The dataset included records of previous shuttle flights that documented both the temperature at the time of launch and the number of O-ring failures observed.
url = "http://archive.ics.uci.edu/ml/machine-learning-databases/space-shuttle/o-ring-erosion-or-blowby.data"
orings = pd.read_csv(url, delim_whitespace=True, header = None)
orings
0 | 1 | 2 | 3 | 4 | |
---|---|---|---|---|---|
0 | 6 | 0 | 66 | 50 | 1 |
1 | 6 | 1 | 70 | 50 | 2 |
2 | 6 | 0 | 69 | 50 | 3 |
3 | 6 | 0 | 68 | 50 | 4 |
4 | 6 | 0 | 67 | 50 | 5 |
5 | 6 | 0 | 72 | 50 | 6 |
6 | 6 | 0 | 73 | 100 | 7 |
7 | 6 | 0 | 70 | 100 | 8 |
8 | 6 | 1 | 57 | 200 | 9 |
9 | 6 | 1 | 63 | 200 | 10 |
10 | 6 | 1 | 70 | 200 | 11 |
11 | 6 | 0 | 78 | 200 | 12 |
12 | 6 | 0 | 67 | 200 | 13 |
13 | 6 | 2 | 53 | 200 | 14 |
14 | 6 | 0 | 67 | 200 | 15 |
15 | 6 | 0 | 75 | 200 | 16 |
16 | 6 | 0 | 70 | 200 | 17 |
17 | 6 | 0 | 81 | 200 | 18 |
18 | 6 | 0 | 76 | 200 | 19 |
19 | 6 | 0 | 79 | 200 | 20 |
20 | 6 | 2 | 75 | 200 | 21 |
21 | 6 | 0 | 76 | 200 | 22 |
22 | 6 | 1 | 58 | 200 | 23 |
It's worth noting that no previous liftoff had occurred at temperatures below 53 degrees Fahrenheit. Therefore, significant extrapolation is required from the available data to assess the risk associated with a launch temperature as low as 31 degrees Fahrenheit. However, the data visualization, as indicated by the plot, clearly demonstrates that the risk of O-ring failure is notably high at 31 degrees Fahrenheit.
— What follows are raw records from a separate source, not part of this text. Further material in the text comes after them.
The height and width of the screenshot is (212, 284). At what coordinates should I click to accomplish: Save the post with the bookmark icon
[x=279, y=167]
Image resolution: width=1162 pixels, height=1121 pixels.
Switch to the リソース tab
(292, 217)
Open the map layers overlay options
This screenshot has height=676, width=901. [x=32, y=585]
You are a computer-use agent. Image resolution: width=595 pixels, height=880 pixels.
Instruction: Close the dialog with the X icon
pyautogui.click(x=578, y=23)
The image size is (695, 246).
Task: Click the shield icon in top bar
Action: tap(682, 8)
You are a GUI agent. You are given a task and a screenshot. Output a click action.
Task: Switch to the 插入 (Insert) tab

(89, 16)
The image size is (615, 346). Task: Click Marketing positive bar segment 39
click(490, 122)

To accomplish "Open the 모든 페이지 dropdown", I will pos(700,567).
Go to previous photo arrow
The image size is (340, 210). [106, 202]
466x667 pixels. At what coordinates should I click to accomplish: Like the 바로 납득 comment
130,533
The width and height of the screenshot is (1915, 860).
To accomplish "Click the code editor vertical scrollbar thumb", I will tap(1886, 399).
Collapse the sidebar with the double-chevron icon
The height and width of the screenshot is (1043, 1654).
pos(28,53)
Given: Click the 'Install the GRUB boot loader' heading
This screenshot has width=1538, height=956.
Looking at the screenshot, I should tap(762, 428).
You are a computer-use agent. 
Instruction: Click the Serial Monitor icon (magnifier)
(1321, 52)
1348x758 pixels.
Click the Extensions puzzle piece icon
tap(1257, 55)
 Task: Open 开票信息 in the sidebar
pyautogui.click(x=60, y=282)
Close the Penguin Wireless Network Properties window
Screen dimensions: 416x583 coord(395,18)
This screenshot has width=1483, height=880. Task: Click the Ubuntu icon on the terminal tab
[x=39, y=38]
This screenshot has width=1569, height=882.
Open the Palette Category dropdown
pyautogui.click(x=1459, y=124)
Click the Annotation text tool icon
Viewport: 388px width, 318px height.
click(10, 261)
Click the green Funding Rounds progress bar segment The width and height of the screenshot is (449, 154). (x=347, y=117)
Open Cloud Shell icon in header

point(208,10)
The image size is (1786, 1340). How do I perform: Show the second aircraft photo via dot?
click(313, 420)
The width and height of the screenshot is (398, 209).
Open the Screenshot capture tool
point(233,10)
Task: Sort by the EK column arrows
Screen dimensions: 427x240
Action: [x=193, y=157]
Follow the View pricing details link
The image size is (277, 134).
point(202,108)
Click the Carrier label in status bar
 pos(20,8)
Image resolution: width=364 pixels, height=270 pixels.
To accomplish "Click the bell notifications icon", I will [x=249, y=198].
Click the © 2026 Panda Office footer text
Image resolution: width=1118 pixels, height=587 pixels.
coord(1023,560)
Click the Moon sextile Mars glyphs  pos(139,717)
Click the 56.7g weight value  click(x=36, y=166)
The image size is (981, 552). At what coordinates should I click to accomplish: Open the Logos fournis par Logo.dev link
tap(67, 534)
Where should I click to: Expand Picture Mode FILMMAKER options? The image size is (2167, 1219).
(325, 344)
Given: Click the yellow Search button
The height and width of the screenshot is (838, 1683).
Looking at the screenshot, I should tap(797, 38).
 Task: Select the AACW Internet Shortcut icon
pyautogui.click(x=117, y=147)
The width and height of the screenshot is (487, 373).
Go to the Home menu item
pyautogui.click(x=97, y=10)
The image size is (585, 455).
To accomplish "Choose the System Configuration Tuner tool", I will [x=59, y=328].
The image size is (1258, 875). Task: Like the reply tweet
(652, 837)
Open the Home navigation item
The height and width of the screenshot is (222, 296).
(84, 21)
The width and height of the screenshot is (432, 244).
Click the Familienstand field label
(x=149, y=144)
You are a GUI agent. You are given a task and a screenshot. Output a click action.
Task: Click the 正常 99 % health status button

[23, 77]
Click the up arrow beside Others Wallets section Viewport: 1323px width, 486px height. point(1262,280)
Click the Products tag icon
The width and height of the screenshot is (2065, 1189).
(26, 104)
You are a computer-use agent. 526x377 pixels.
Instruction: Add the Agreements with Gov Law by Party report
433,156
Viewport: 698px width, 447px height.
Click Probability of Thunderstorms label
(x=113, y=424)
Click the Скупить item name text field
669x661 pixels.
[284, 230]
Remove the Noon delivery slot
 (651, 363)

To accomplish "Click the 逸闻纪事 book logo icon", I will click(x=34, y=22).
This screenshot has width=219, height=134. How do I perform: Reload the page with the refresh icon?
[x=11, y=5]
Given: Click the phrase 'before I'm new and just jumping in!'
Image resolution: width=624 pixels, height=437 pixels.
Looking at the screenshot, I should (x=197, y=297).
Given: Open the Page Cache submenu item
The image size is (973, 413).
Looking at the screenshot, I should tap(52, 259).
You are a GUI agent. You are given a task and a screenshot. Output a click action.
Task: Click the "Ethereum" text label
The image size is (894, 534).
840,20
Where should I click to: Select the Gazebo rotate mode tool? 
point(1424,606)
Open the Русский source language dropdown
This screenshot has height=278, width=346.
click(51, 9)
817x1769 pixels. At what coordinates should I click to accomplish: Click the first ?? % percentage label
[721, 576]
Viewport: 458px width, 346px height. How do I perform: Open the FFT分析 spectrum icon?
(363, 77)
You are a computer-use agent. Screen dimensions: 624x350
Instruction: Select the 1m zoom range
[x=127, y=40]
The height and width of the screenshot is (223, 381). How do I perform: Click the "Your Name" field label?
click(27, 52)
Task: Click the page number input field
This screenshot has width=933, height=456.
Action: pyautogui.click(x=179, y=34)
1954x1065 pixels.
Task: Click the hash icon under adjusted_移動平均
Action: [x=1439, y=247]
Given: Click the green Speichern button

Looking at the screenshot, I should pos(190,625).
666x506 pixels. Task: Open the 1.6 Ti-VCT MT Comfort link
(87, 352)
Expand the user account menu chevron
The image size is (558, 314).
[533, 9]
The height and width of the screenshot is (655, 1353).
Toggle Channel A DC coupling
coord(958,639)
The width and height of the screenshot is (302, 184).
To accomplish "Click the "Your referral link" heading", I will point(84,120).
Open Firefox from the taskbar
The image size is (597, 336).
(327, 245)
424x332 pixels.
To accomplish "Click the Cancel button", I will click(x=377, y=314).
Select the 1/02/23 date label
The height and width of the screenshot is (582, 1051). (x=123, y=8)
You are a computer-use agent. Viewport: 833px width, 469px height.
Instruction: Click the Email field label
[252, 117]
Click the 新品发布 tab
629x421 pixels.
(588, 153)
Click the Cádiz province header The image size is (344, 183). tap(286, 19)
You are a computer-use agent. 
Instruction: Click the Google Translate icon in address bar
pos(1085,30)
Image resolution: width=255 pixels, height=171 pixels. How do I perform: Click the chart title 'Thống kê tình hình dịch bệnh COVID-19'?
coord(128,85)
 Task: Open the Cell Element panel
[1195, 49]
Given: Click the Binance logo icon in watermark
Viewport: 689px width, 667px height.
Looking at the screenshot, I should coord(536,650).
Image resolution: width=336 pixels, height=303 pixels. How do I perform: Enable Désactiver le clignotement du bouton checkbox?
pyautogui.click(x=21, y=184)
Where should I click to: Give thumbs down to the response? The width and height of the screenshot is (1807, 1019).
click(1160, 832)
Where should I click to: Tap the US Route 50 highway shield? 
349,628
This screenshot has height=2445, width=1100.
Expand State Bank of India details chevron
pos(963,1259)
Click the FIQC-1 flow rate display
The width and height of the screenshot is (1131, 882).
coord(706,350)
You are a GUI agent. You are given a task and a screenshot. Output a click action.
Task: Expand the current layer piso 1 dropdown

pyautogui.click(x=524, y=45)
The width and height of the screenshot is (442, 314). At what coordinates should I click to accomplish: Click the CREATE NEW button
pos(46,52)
orings = orings.drop(axis = 1, columns = [0, 3, 4])
orings.columns = ['damage', 'temp']
orings = orings.sort_values(['temp'])
orings['(intercept)'] = 1
binomial_response = pd.concat([orings['damage'], 6 - orings['damage']], axis = 1)
binomial_response.columns = ['N_damaged', 'N_undamaged']
logitmod = sm.GLM(binomial_response, orings[['temp', '(intercept)']], family = sm.families.Binomial()).fit()
print(logitmod.summary())
Generalized Linear Model Regression Results ======================================================================================== Dep. Variable: ['N_damaged', 'N_undamaged'] No. Observations: 23 Model: GLM Df Residuals: 21 Model Family: Binomial Df Model: 1 Link Function: Logit Scale: 1.0000 Method: IRLS Log-Likelihood: -15.823 Date: Mon, 23 Oct 2023 Deviance: 18.086 Time: 18:52:33 Pearson chi2: 30.0 No. Iterations: 6 Pseudo R-squ. (CS): 0.2344 Covariance Type: nonrobust =============================================================================== coef std err z P>|z| [0.025 0.975] ------------------------------------------------------------------------------- temp -0.1156 0.047 -2.458 0.014 -0.208 -0.023 (intercept) 5.0850 3.052 1.666 0.096 -0.898 11.068 ===============================================================================
The primary task is to predict the likelihood of an O-ring failure when the launch temperature falls below freezing, specifically at 31 degrees Fahrenheit. This prediction serves as a crucial component in evaluating the safety of future launches under similar conditions.
logitmod.predict([31, 1])[0]
0.8177744062821898
plt.scatter(orings['temp'], orings['damage']/6, s = 10);
plt.xlim([31, orings['temp'].max() + 2]);
plt.ylim([-0.1,1]);
temps = np.linspace(31, orings['temp'].max()+1, 100).reshape(-1,1)
phat = logitmod.predict(np.hstack([temps, np.ones((len(temps),1))]))
plt.plot(temps, phat, linewidth = 1);
plt.xlabel("Temp");
plt.ylabel("Chance of Damage");
Despite the concerns raised by some engineers, it was ultimately decided to proceed with the launch. Tragically, just 73 seconds into the flight, the O-rings failed due to the cold temperatures, leading to the explosion of the shuttle.